Leaving doesn’t even take much organising, not when he’s always awake in the middle of the night anyway, not when all he takes with him is a rucksack with his packed lunch for work in, enough money to make it to the west coast. Christ, he doesn’t even bother to quit his job, to say goodbye to any of the other regulars at the local bar (the bar that somewhere along the way learned his name, his order, the exact time he’ll come in every day), even to bring any identification. He just stops pacing the worn bedroom floorboards one morning at five thirty-four, in the middle of a waltz, slips his bag onto his shoulder and takes a last long look at Becky Adams sleeping in their bed, hair tumbling over her shoulder, exposed above the white cotton of her nightdress. She looks beautiful. The sight of her makes him sick. 

 

Mitch leaves his house without another backwards glance, walks the streets of Trenton for the last time and gets on a bus, then a train. By the time anyone notices he’s gone, there’s nothing left to trace him by. He’s become the ghost he’s felt for the last decade. 

 

The journey to ‘Frisco is long, torturously so, and once he might have spent it all tense, worried, tempted to turn back and make up some bullshit excuse and continue his safe, routine existence, going to work and coming home and drinking until he forgets the flashbacks and the heartache and the constant tremble in his hands, drinking until he forgets his own name and passes out, too unconscious even for nightmares. But he can’t live like that any more, and even though Mitch hasn’t dared consider what might happen when he arrives, he’s sure of that at least. He didn’t even bring enough money for a return ticket. 

 

Wandering through the city streets is funny. Excitement as well as apprehension fizzes low in his belly,  _ god _ , he can’t remember the last time he felt like this. He lets himself picture Stu here, in these streets, wonders how they must look through his eyes. Like home, probably. It could have been his home, too, if he’d made different choices.
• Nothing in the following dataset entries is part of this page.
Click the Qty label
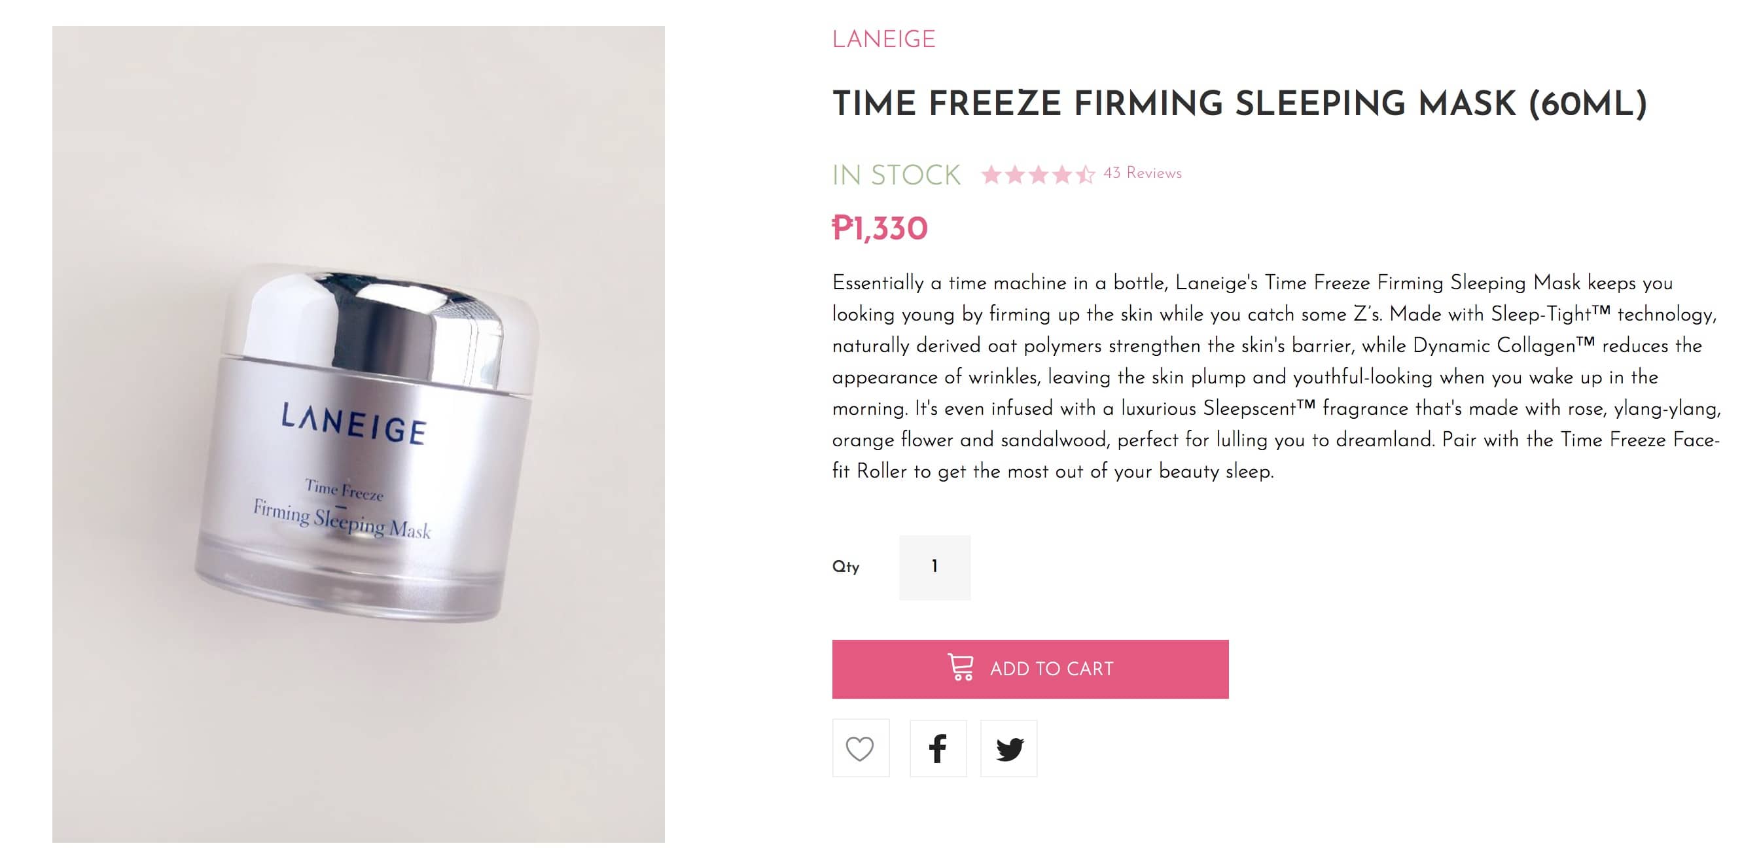 pyautogui.click(x=845, y=567)
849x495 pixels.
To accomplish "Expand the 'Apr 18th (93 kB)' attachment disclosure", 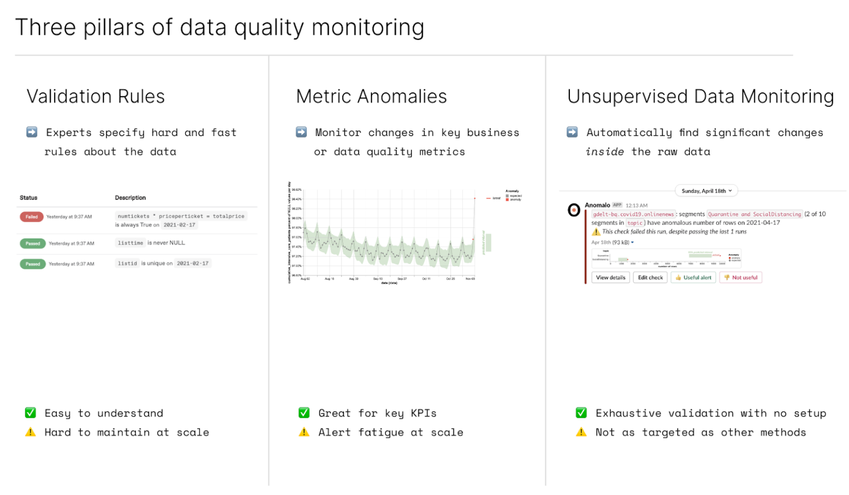I will tap(632, 242).
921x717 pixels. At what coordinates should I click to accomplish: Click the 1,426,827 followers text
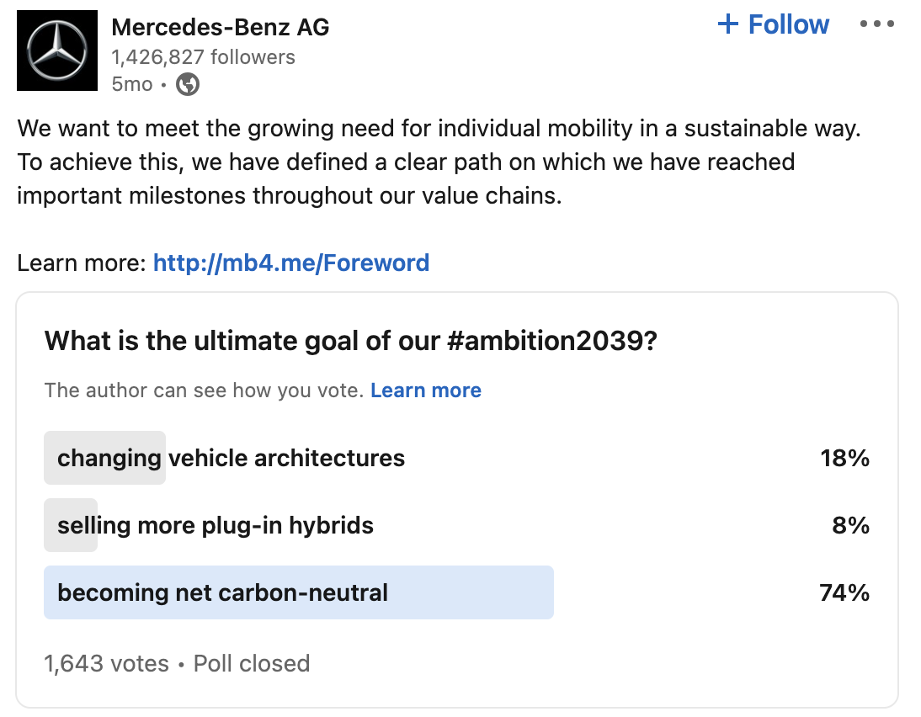click(204, 57)
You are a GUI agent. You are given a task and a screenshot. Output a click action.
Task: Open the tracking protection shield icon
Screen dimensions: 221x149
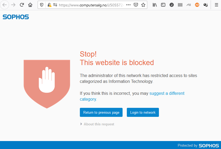[x=42, y=5]
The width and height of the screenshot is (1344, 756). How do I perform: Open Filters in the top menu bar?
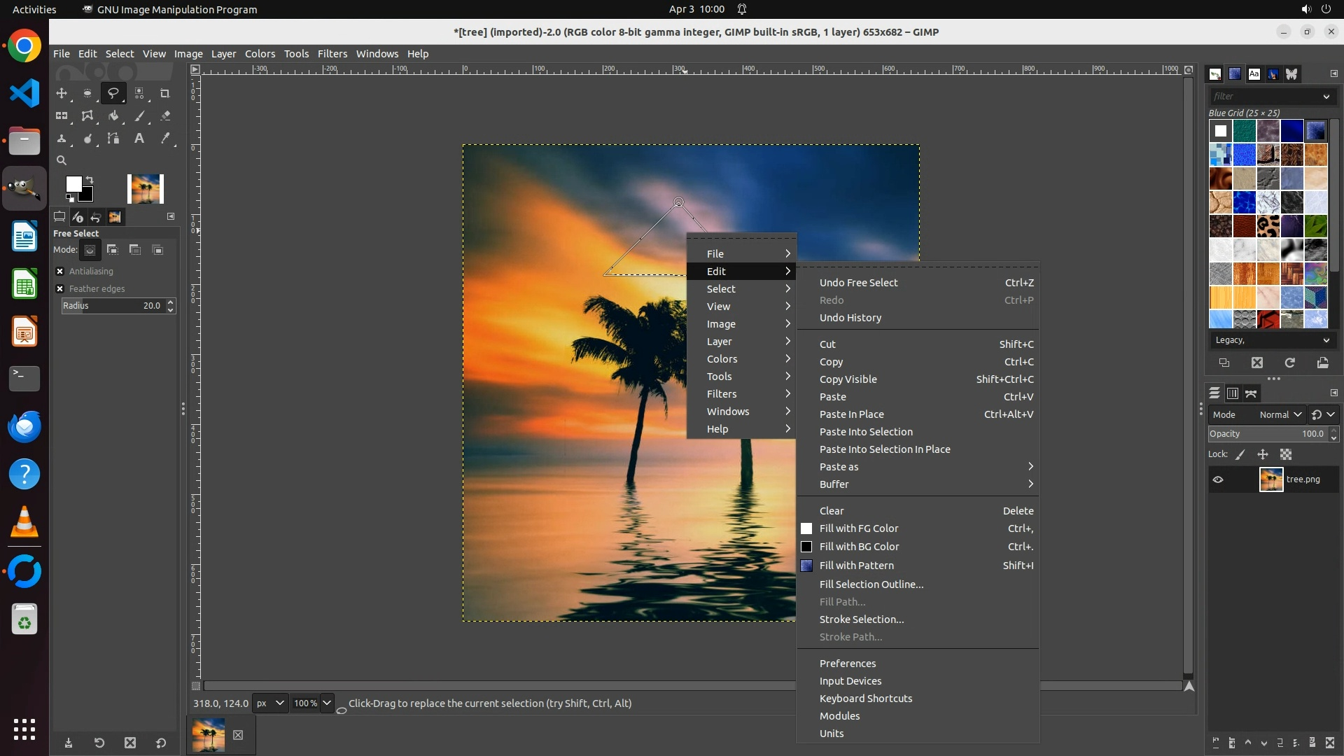[332, 54]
Better choices. 

 

From his pocket, Mitch fetches the folded letter with Stu’s address on it, the piece of paper yellowed and made delicate with age and the wear that comes from living in his coat’s breast pocket. He smooths it out with care, eyes flitting across the familiar wild swoops and curls of Rotelli’s writing, down to the piece of information he wants like he doesn’t already have it memorised. Like he hasn’t done this countless times in New Jersey, toyed with the idea of up and leaving for countless months,  _ years  _ even. It’s hard to believe that he’s actually here, even though he’s been resolved to it for months, even though he feels more alive right now than he has in a very long time. 

 

He takes directions from one, two, three strangers before he finds the right street, charms his way past the doorman with the same dazzling smiles and easy humour that used to come so easily, once. Hurries up the stairs that Stu must walk up and down every day like he belongs here. 

 

It’s only when he reaches the door that Mitch hesitates, hand already raised to knock. What if he turns him away? What if he doesn’t live here any longer? Not much good worrying about that now, when he’s cold and hungry and has nowhere else to go. No money. Christ, no-one even knows if he’s alive. 

 

Mitch knocks

 

“Coming!” Calls a cheerful, unmistakable voice. It actually, physically hurts, the way that voice twists and tears at his heart.  _ God _ , he’s missed it. 

 

The door unlocks. Stu looks different, of course he does, it’s been a decade, but not as different as Mitch might have expected. There are fine lines growing like roots from the corners of his eyes, he’s wearing civilian clothes and a cooking apron. He looks  _ happy _ , truly, bone-deep, in the moment before his eyes take in his visitor and the smile slips straight off his face like he’s seen a ghost. 

 

“Oh.” He says faintly. “Oh god.” 


End file.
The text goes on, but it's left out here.